Peter Atkins, standing in the sunshine of his adopted home in the 1990s reflected in a similar vein on their early efforts, adding, “We thought, rightly or wrongly, and I suppose everybody always does, that we were doing significant, important work. To some extent we were. To some extent we were the usual snotty, conceited, ‘we-are-the-centre-of-the-universe’ kind of group, but it was a very exciting, exhilarating, liberating time. Now I live and work in Hollywood and I make my living in the film industry and as a novelist.
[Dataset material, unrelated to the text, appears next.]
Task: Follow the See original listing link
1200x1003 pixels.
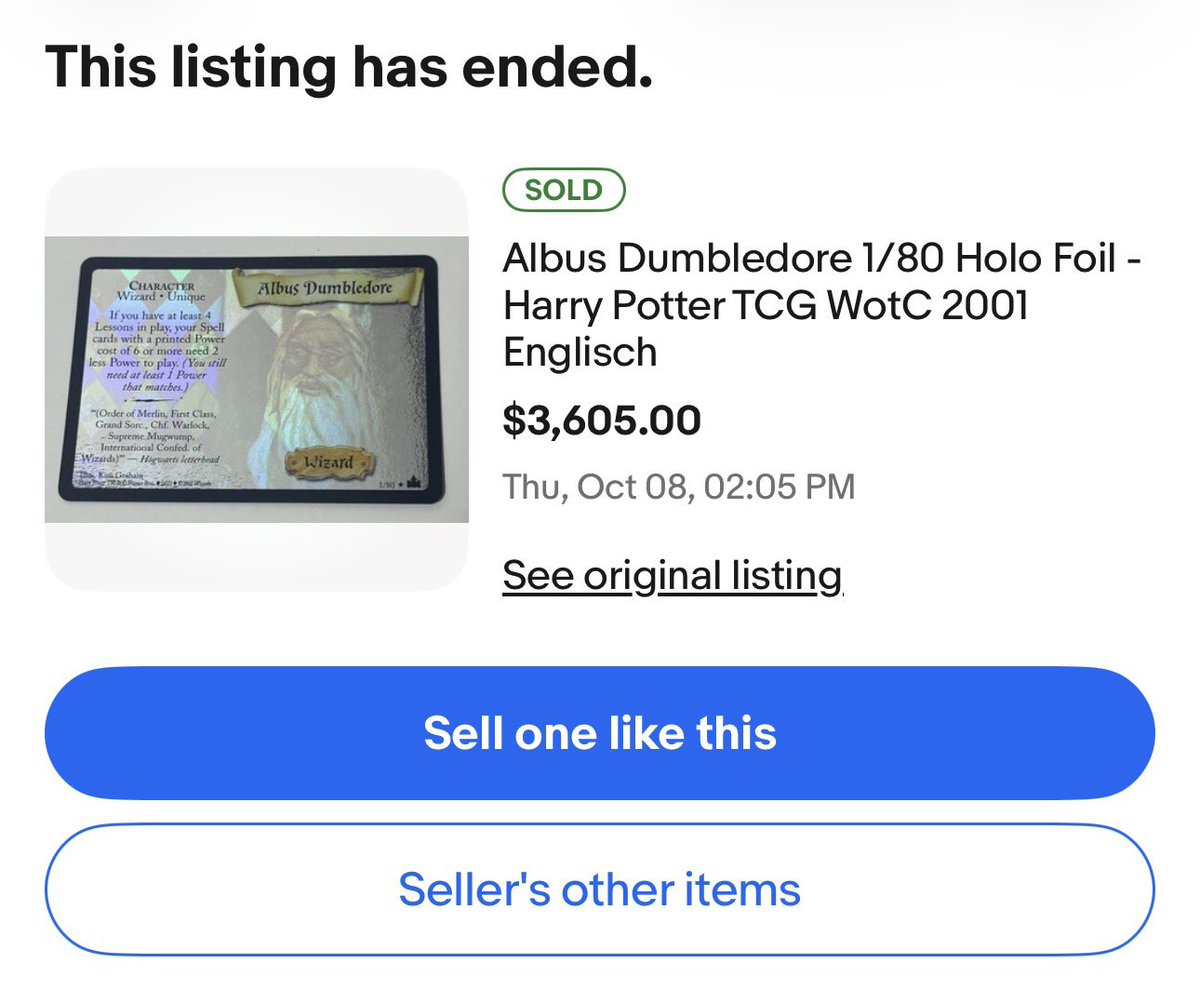Action: point(673,576)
Nevertheless… I look back very nostalgically – I suppose everybody does, though, to work they did when they caught the ‘bug’ most – and a lot of what we discovered then is certainly being used now, both informationally and subconsciously in terms of how we do things and the things we choose to do were fuelled and fired by what we were doing back then.”
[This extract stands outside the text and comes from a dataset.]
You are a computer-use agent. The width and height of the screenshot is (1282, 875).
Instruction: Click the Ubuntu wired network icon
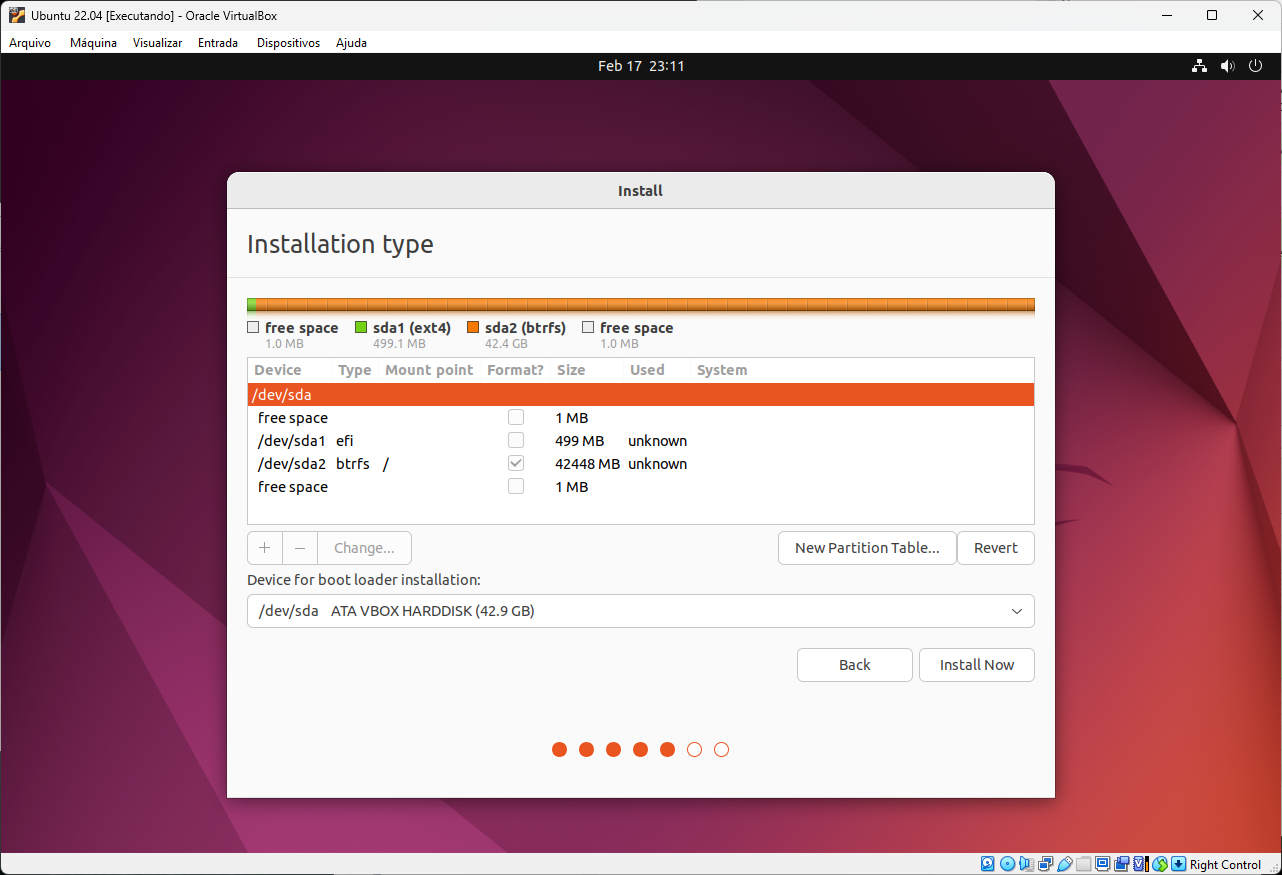click(x=1199, y=66)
In assessing what they were doing ‘back then,’ we hope to illuminate a little of what fires our own passion, drawn from works that sprang from the collective influences of the group. The process has also allowed some introspection from others we’ve interviewed, not least Clive himself.
“This many-weeks-long conversation with you guys has been a wonderful memory-jogger and an awful way of reminding myself what a lucky son-of-a-bitch I am,” Clive reflected to us near the end of more than a dozen conversations across several months in researching this book. “It’s also been bittersweet in places – you think of chances missed and you think of friendships gone and all of that stuff – but mostly sweet, because we did those things and we’re still doing those things and you know all these people that worked alongside us, and we alongside them, are also out there in the world working and making art – you’ve gotta love that, you know, whether it’s Les Dennis or Jude Kelly or Doug Bradley. Whatever magic it was that we had collectively, we’ve been able to take a little piece of it, each of us, away from that experience and out into the world and that’s very special. I know everybody to some extent does that – you take from the friends that you have at school, those best buddies, great memories of wild times. We spent most of those wild times making shit – you know, making films, making stories, making magazines or whatever and we still have those things to show, to some extent, and that’s the nice thing, that’s a very nice thing.
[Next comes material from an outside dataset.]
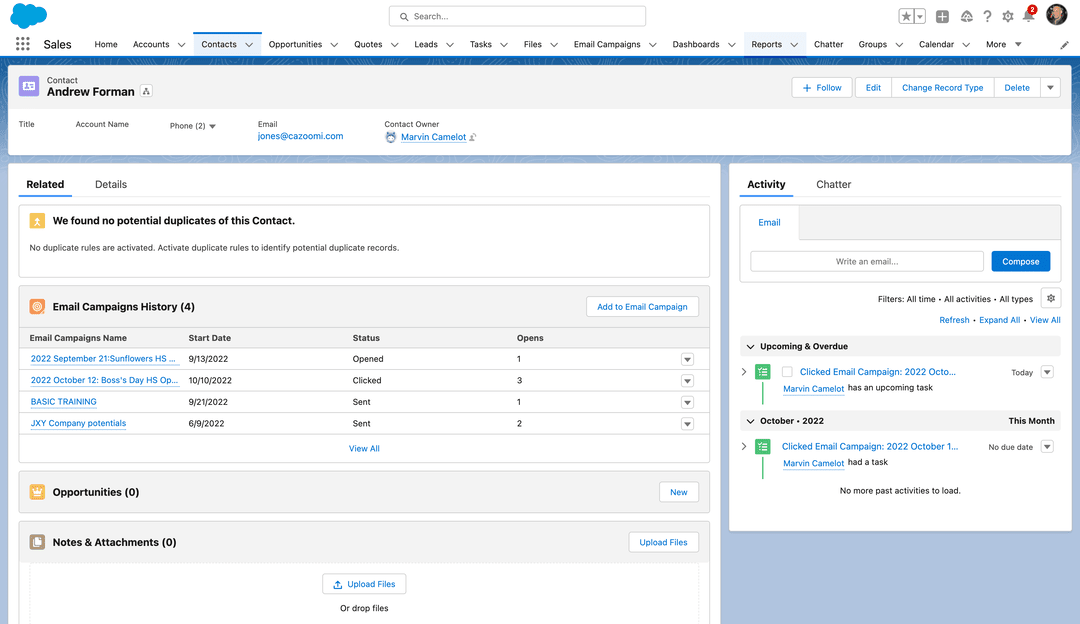Open the Marvin Camelot contact owner link
Screen dimensions: 1080x624
436,136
“I think there is a bittersweet quality in what we’ll loosely call the fantastique anyway, because good fantasy both pulls you into a different world and by doing that, makes you step away from your own life in a certain way, this is going to make me look at my life askew, as it were. You can actually bring up things which are really potentially painful and make them new to people and both sweeter in some ways and much, much more bitter. Even in a book which is as optimistic as Weaveworld, for instance, there are really sad parts and there’s a bitter-sweetness in ‘that which is imagined need never be lost’ as it implies that things can indeed be lost.”